Pour finir, les artistes nous ont offert le tube absolu du Caro Sassone ‘Lascia ch’io pianga’. Un régal !
Ruggero Meli
Festival de St. Michel. Abbaye de Saint-Michel-en-Thiérache, le dimanche 6 juillet 2025 à 16h30
Georg Friedrich Haendel (1685 - 1759) :
ouverture HWV 336
cantate sacrée pour soprano 'Donna che in ciel' HWV 233
motet 'Dixit Dominus' HWV 232
Marlène Assayag, soprano
Natalie Perez, mezzo-soprano
Anthea Pichanick, contralto
Antonin Rondepierre, ténor
Nicolas Brooymans, basse
Les Accents
Thibault Noally, direction et premier violon
Deux bijoux de Haendel. L'un méconnu, l'autre populaire
Quant au concert de l’après-midi, il allait nous réserver bien des émotions. En effet, le dynamique chef et violoniste Thibault Noally accompagné de son ensemble Les Accents nous proposait deux pièces sacrées très différentes mais au style musical similaire : une cantate sacrée mariale très rarement interprétée suivie de l’incontournable motet de Haendel et son Dixit Dominus. C’est à la mezzo-soprano Natalie Perez que l’on a confié le soin d’interpréter la cantate ‘Donna che in ciel’. Un petit bijou de composition qui se termine en apothéose et d’une manière totalement inattendue. En effet, un chœur entre soudain en matière, et ce uniquement durant quelques minutes, dans le dernier mouvement de l’oeuvre ‘Maria salute e speme’ alors que l’on pouvait légitimement penser qu’il s’agissait d’une cantate pour voix solo. Une fin tonique et brillante parcourue de vocalises échevelées sur un rythme scandé qui mène le spectateur tout droit au frisson. Un succès auquel la soliste Natalie Perez a largement contribué de sa voix intermédiaire (ni vraiment soprano, ni vraiment mezzo-soprano, à l’image de ces chanteuses difficilement classables telles que Cecilia Bartoli, Julia Lezhneva, Ann Hallenberg, ou Magdalena Kozena). Une voix idéale en tous cas pour couvrir la tessiture longue de la partition et le velours d’un timbre qui a mis en valeur l’air ‘Tu sei la bella serena stella’. A noter que la chanteuse, visiblement en attente d’un heureux événement, semblait parfois manquer de souffle.

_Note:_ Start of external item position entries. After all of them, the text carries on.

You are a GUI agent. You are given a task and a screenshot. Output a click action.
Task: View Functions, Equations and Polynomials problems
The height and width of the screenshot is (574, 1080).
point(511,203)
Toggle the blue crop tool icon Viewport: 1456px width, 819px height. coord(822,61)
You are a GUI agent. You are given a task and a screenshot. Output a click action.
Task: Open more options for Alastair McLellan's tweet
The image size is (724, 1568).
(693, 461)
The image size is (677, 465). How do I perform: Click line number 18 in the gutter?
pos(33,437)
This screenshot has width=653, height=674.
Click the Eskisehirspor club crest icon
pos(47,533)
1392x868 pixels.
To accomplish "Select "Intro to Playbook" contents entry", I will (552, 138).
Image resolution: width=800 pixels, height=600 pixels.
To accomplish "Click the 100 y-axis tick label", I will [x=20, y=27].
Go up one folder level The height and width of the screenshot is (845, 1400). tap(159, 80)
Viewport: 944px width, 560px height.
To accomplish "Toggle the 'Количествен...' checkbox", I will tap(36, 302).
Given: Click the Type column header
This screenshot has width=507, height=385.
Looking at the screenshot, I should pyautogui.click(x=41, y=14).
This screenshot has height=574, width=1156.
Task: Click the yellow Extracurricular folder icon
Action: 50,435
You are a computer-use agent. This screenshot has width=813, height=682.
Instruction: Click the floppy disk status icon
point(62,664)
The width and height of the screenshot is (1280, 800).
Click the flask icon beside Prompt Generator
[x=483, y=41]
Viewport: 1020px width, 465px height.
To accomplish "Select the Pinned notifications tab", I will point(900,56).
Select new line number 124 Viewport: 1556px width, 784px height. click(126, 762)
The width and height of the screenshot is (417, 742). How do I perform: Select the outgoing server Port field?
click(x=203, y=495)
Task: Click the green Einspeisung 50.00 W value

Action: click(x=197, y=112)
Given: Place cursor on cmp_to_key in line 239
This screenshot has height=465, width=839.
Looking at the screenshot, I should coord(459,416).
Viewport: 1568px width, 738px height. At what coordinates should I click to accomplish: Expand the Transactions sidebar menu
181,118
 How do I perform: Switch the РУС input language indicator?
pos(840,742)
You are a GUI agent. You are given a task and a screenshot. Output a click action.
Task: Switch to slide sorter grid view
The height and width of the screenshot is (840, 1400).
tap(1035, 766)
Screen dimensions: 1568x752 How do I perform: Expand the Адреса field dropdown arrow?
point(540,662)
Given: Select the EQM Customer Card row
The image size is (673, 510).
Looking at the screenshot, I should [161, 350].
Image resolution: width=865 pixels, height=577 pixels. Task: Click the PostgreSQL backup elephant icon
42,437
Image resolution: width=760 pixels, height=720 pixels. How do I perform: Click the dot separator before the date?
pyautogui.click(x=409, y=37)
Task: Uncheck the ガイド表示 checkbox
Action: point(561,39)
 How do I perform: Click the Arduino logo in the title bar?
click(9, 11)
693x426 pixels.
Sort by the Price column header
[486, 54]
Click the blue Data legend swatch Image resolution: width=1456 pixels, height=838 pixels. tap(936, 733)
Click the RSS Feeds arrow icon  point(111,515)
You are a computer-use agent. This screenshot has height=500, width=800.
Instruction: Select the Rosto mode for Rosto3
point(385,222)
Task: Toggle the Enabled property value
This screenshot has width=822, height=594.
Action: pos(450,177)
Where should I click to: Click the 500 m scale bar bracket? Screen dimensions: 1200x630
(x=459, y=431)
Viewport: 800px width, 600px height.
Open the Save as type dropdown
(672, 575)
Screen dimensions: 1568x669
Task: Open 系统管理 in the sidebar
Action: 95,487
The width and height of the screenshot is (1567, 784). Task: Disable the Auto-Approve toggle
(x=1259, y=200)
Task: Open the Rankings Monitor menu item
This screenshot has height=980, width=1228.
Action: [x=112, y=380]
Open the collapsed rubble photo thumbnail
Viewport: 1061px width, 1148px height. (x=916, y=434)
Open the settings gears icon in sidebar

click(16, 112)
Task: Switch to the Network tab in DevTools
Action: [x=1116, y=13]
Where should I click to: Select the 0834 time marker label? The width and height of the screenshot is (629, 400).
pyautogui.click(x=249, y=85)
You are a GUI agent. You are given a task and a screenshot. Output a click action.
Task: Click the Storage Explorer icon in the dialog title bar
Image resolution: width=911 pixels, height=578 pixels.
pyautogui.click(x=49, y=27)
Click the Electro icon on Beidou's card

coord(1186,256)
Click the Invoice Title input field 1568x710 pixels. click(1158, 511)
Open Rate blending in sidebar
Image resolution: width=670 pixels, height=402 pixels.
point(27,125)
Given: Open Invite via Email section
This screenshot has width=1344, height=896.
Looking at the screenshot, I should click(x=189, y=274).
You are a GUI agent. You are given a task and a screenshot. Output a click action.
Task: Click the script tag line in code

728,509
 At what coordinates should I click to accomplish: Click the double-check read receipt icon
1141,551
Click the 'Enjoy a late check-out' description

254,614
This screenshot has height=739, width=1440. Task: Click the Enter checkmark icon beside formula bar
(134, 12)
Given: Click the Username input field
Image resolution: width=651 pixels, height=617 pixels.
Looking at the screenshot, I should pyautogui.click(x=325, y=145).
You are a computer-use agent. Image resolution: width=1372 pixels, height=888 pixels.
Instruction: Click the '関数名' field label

Après ce petit miracle de partition, les artistes ont enchaîné avec une interprétation du Dixit Dominus enlevée et vivifiante sous l’impulsion d’un Thibault Noally survolté et passionné. Avec peu d’instruments, ils parviennent à un résultat de grande qualité notamment lorsque la basse continue entre en action et fait le show qui introduit le dernier mouvement du motet ‘Gloria patri’.
Dommage que les parties solistes aient été chantées depuis l’arrière de l’orchestre. La qualité sonore en a pâti, tout comme les parties chorales, très importantes dans cette œuvre magique de Haendel. Tout auditeur coutumier de l’œuvre est habitué à un volume sonore plus généreux de par l’utilisation d’un grand chœur. La version que proposait le chef était un chœur constitué de cinq solistes. Une méthode qui se reprend de plus en plus depuis l’initiative et le séisme que provoqua la théorie de Joshua Rifkin en 1981 qui expliquait que les parties chorales chez Bach étaient en fait constituées de solistes et non de larges chœurs. Une pratique qui a ensuite migré vers d’autres compositeurs tel que Haendel (il n’est plus rare d’entendre le Messie avec des solistes et éventuellement un ripieno). Cinq solistes de renom constituaient le chœur de ce Dixit Dominus. L’occasion et le bonheur de retrouver le velouté du contralto d’Anthea Pichanick pour ne citer qu’elle.
Il n’empêche que Thibault Noally et son équipe nous ont offert une version vibrante de ce chef d’œuvre.
A noter que l’année prochaine, le festival de St. Michel-en-Thiérache fêtera ses 40 ans et devrait nous réserver une programmation aux petits oignons ! A surveiller.